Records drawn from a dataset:
-------

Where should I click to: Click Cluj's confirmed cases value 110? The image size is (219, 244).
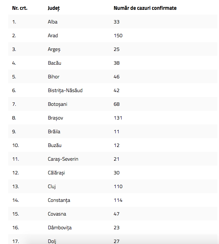118,187
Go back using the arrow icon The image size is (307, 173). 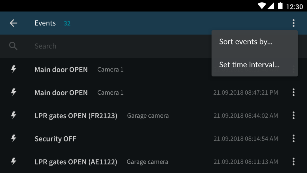[13, 23]
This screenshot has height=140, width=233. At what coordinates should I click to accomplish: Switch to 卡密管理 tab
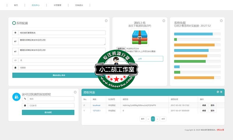coord(57,5)
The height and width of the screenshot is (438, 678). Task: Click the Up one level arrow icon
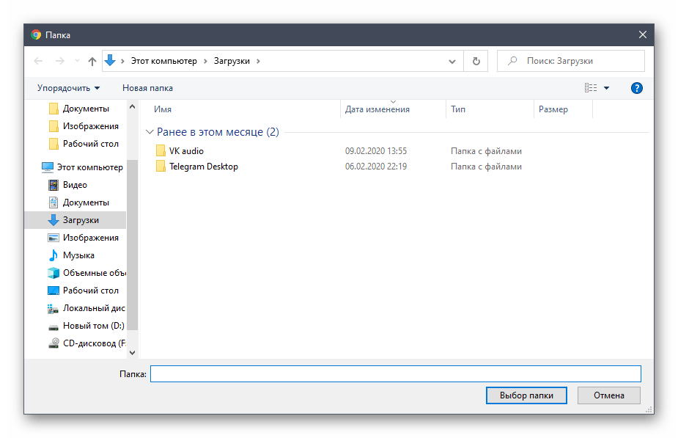[92, 62]
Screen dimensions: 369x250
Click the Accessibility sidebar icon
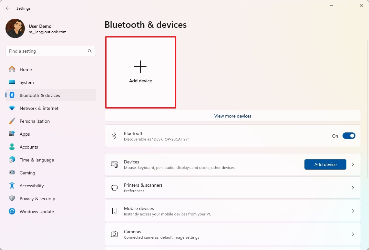pyautogui.click(x=13, y=185)
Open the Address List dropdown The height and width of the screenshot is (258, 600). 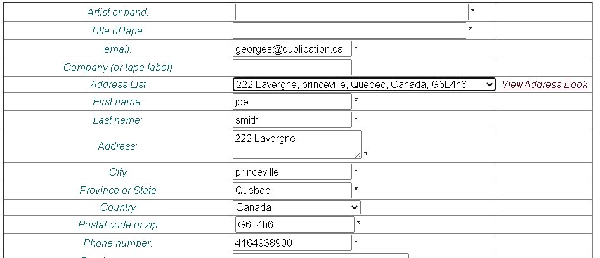pos(364,84)
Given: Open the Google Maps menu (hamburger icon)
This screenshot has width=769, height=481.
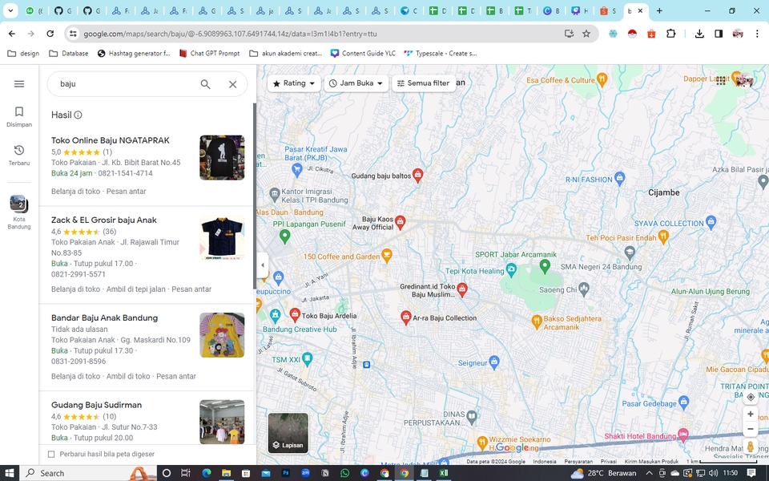Looking at the screenshot, I should click(x=19, y=83).
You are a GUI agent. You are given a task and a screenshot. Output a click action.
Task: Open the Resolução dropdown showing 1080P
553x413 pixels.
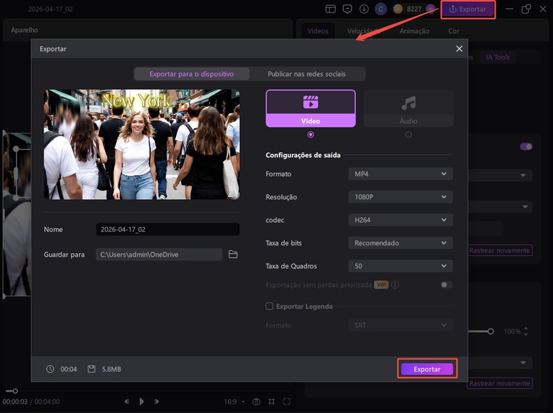(400, 196)
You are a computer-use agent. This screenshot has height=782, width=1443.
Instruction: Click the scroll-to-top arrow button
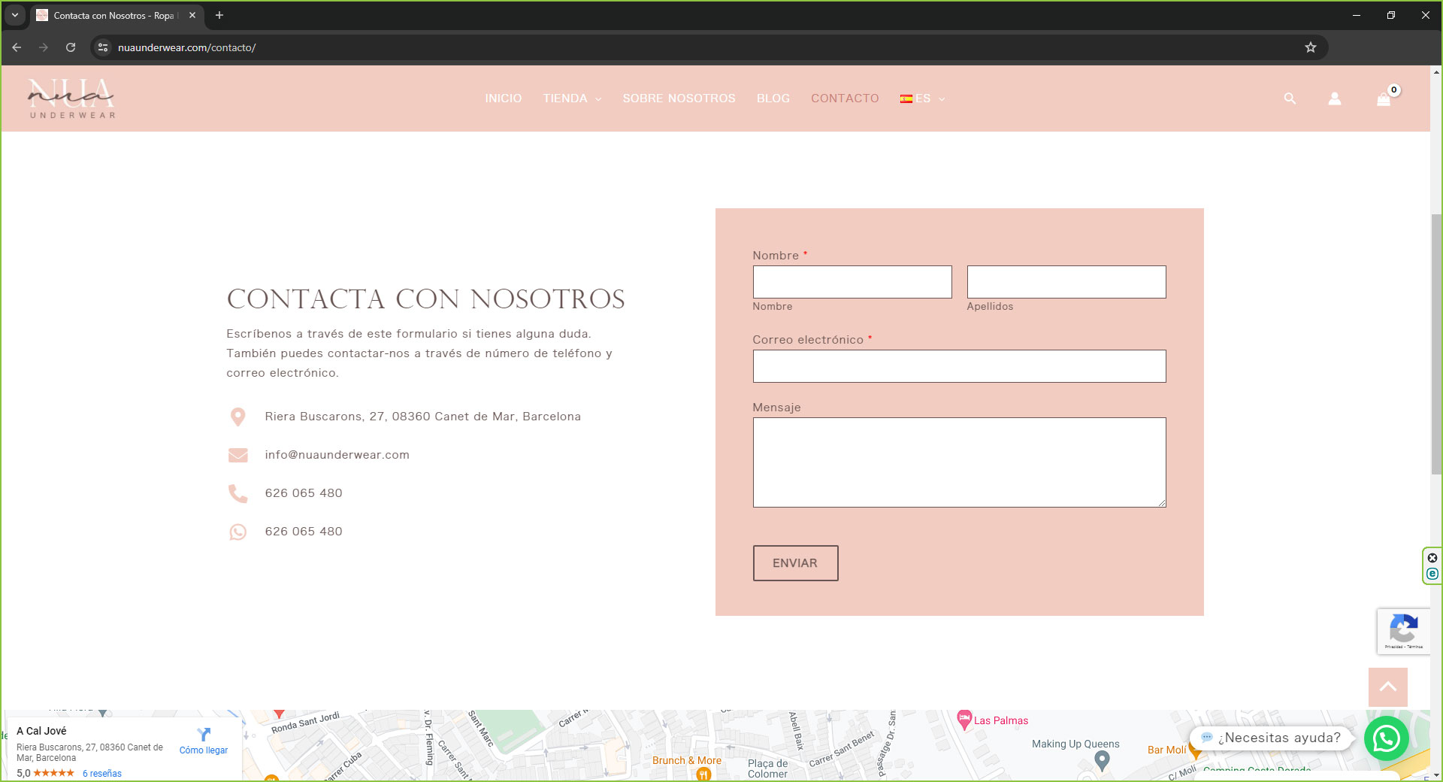click(1387, 687)
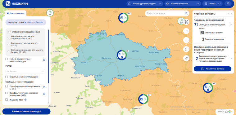Open the Сервисы menu
The width and height of the screenshot is (236, 115).
pyautogui.click(x=212, y=4)
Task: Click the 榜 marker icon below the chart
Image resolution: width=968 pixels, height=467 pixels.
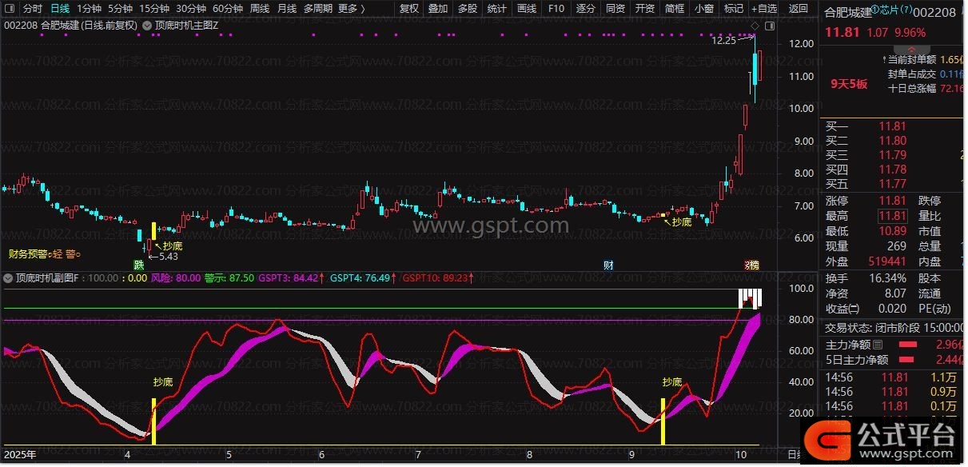Action: [x=752, y=265]
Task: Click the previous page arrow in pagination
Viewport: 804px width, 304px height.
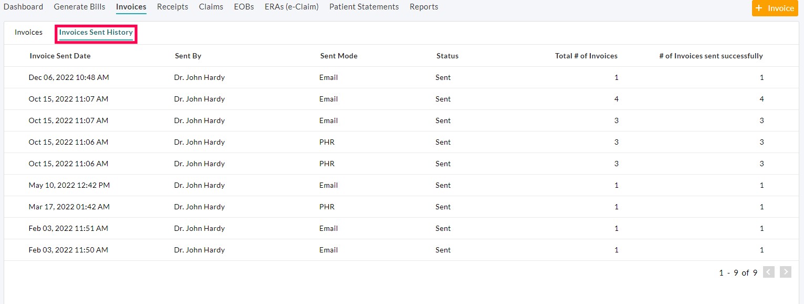Action: click(x=768, y=272)
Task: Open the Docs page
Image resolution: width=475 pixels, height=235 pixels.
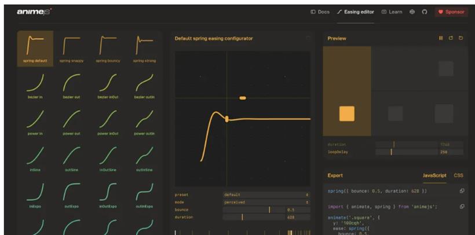Action: click(x=320, y=12)
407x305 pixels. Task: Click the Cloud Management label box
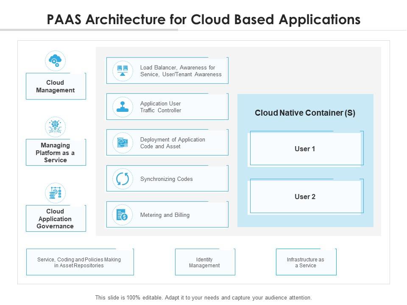pos(56,86)
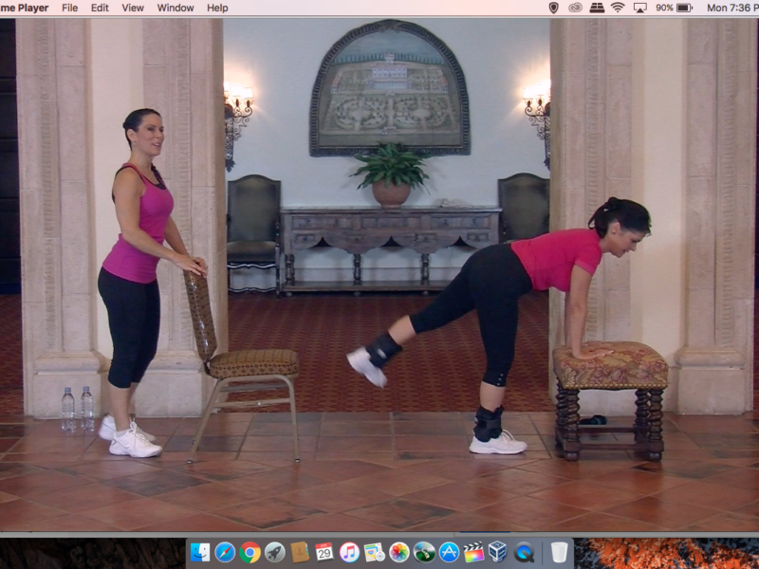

-------

__Exercise directions__.
A word-for-word repeat is expected of the lines from the one with "Task: Open the Docs page" to the end of the data, both included; pictures are not part of it.

__Result for this exercise__.
Task: Open the Docs page
Image resolution: width=475 pixels, height=235 pixels.
Action: click(x=320, y=12)
407x305 pixels. Task: Click the Cloud Management label box
pos(56,86)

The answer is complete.